Ballymore's apartments in the British capital have been snapped up by canny Irish investors since it started building there in 1992. Fuelled by the city's property boom, early schemes such as Millennium Harbour, launched in 1998, saw values rise by up to 100 per cent in five years, though this scheme by architects CZWG is rather dull.

Roscommon-born Mulryan, who started out as a stonemason, set up Ballymore Properties in 1982; the company's name derived from its first housing scheme in Ballymore Eustace, Co Kildare.

Mulryan has 33 projects worth around €17 billion planned in Britain, as well as major schemes in central Europe. These include the development of a 35-acre riverside district in Bratislava and a key site on Wenceslas Square in Prague, and a number of significant housing developments at home such as Pelletstown, near Ashtown in Dublin, and the "north fringe", which stretches from Baldoyle to Ballymun.

BALLYMORE IS NOWone of the largest landowners in London's docklands, second only to Quintain and Lend Lease's 200 acres on Greenwich Peninsula, which includes the infamous Dome. Projects in the pipeline include Baltimore Wharf, another residential development at Millwall Dock, and Arrowhead, an office scheme near Canary Wharf.

The company is also active in Birmingham, where its Snow Hill scheme in the heart of the city will include 55,000 sq m (592,000 sq ft) of offices, a 44-storey tower containing 332 apartments and a 170-bedroom hotel with bars, restaurants and retail units laid out around five new public spaces. The architects here are Sidell Gibson and Glenn Howells.

Even more ambitious is the Eurovea International Trade Centre in Bratislava. The first phase, involving an investment of €270 million, will provide the Slovak capital with its largest retail, leisure and entertainment complex as well as 23,000 sq m (247,570 sq ft) of offices, 250 apartments and a five-star Sheraton hotel with more than 200 bedrooms.

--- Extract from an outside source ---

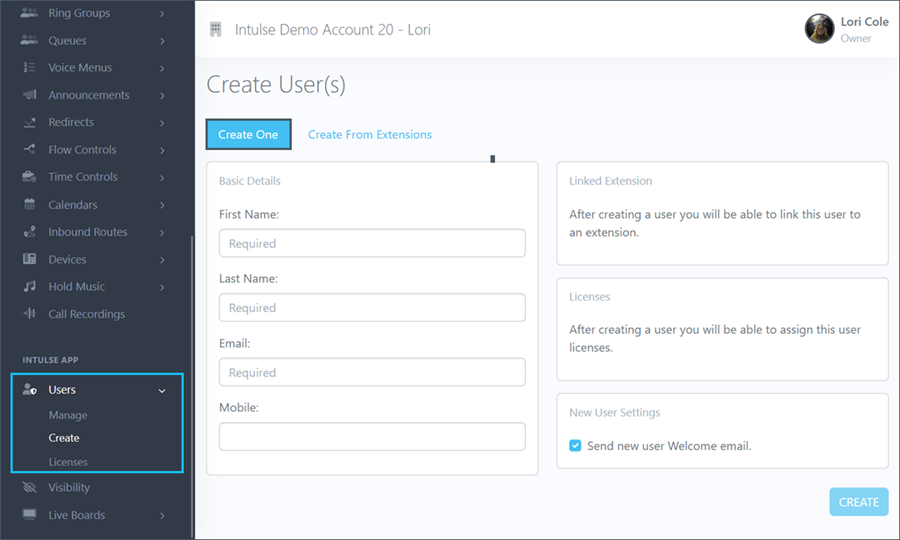The image size is (900, 540).
Task: Click the Queues sidebar icon
Action: [x=29, y=41]
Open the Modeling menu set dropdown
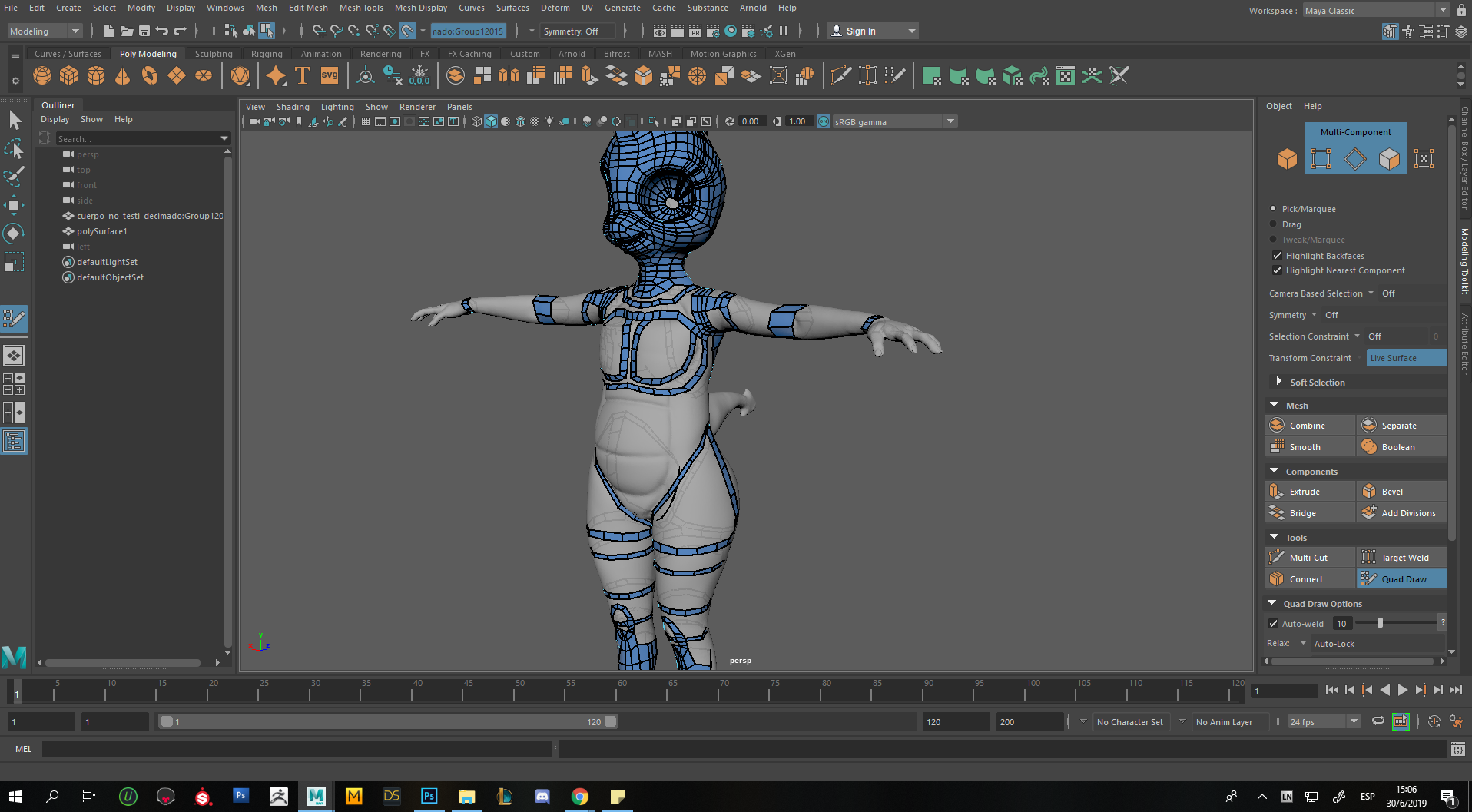The image size is (1472, 812). pyautogui.click(x=45, y=31)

In 2003, based largely on its track record in London's docklands, Ballymore won the prize of developing Eurovea on the site of Bratislava's redundant riverside port on the Danube, close to the city's historic core. Irish architectural practice Murray O'Laoire is involved in designing the complex, along with SOM, Bose International and the Slovak architectural firm Respekt.

On Wenceslas Square, Prague's main boulevard, Ballymore is developing 60,000 sq m (646,835 sq ft) of offices, apartments and retail units.

And in Budapest, it has its sights on developing another shopping centre, office complex, leisure facilities and housing, to be built on a large site close to the city's main railway station and parliament. Ballymore paid the Hungarian state railway company more than €13 million for the 20-acre site in 2003 and then had to fight claims by a local property company that it had a "pre-emption right" to acquire it for the same price; it regarded this as "the last desperate actions of a local real estate company, which lost the site in a public auction".

A similar legal challenge was launched by disgruntled Czech investors after Markland Holdings - jointly owned by Mulryan and Paddy Kelly, of Kelland Homes - bought Kotva, Prague's Communist-era department store, for €50 million in March 2005. The investors were seeking to recoup money which they lost in a deal involving the store.

On a much smaller scale, Mulryan's development of villas, townhouses and apartments in a village layout in Statenicky Mlyn, on the outskirts of Prague, won praise for its lavish fit-outs compared to most new housing in the Czech Republic. As expected, this scheme appealed to its target market: successful local business people and expats.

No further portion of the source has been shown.